Project Blueprint is designed to train more volunteer leaders of color (African Americans, Asians, Hispanics, Native Americans, and other racial minorities) to have a greater voice in the community by having more opportunities with boards and committees. It provides participants with the knowledge to serve effectively through gaining new skills, experiences, and the confidence essential to these roles.
“I had just taken on a Chair role on our University Senate but had no in-depth experience with the nuances of committees and only a little bit of previous experience working with university student government.”
Hands-on training introduced the class to the roles and responsibilities of nonprofit boards and committees, which included session topics such as economics, boardsmanship, Roberts Rules, financial management, strategic planning, and agency spotlights.
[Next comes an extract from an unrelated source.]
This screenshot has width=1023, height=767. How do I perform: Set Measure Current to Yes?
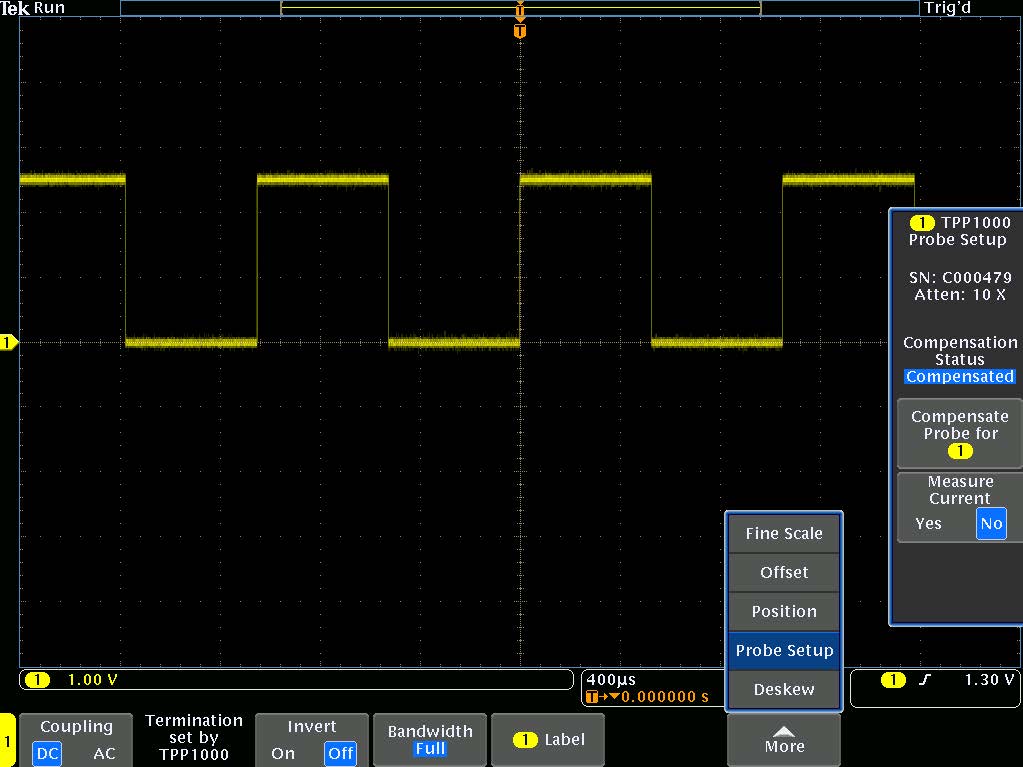928,523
“So much of what I learned during Project Blueprint is valuable to my work-life, as well as my personal life. Being able to network and meet new people, particularly professionals of color in different fields other than mine, especially in higher education, was extremely valuable. It was so nice to be able to step outside of my world, meet new folks, find out what they’re doing, and how it connects to my job field. The training provided a lot of valuable information that was very mind-blowing, things I have never thought about. “
Project Blueprint helps participants understand the impact of being on a board or committee, creates a safe space of opportunity for networking and offers a chance for personal and professional growth.
“This training presented an opportunity for me to learn committee procedures but also helped me implement what I learned with students I am currently working with as a student government advisor. The training was very timely. It’s changed how we will work with our students. This year’s Walsh Student Government training will start with a retreat with our student government executive officers. During those days, I will share many of the practices I learned in Project Blueprint training. Also, the executive board members will visit our president’s home where he will speak to them about the importance of executive leadership. Understanding the mission and vision for the organization that you’re going to be representing is so critical. It is equally important to learn how to be a good role model. With board service, you must have a passion to do the work. You don’t just show up, sit, and take up space. It’s not just about you. You’re in the seat and doing the work. The work isn’t about you because you represent the different constituencies on campus and these students take that role very seriously. This group is taking it to the next level.”
Project Blueprint sessions are taught by local leaders who provide valuable insight from the perspective of organizational or board leadership. The program participants also learn about the strengths and challenges in Stark County from those in the community who are committed to making a difference through their work.
“Even if you have no intention of being on a board committee, just for the sheer knowledge of understanding what is impacting your community, you should invest in this program. I’ve had some conversations with my family members, and they were opportunities for me to be a change agent. I was able to share how things work on committees and why they go through the processes that they do. People need to be able to see themselves in a program. It makes them curious. When they get involved, they see that it’s just regular people on committees and boards, people with a heart for their community and a passion. Because the reality is everybody has something to offer. It doesn’t have to be education or profession; it can be lived experience. Lived experience is just as important as education and professional.”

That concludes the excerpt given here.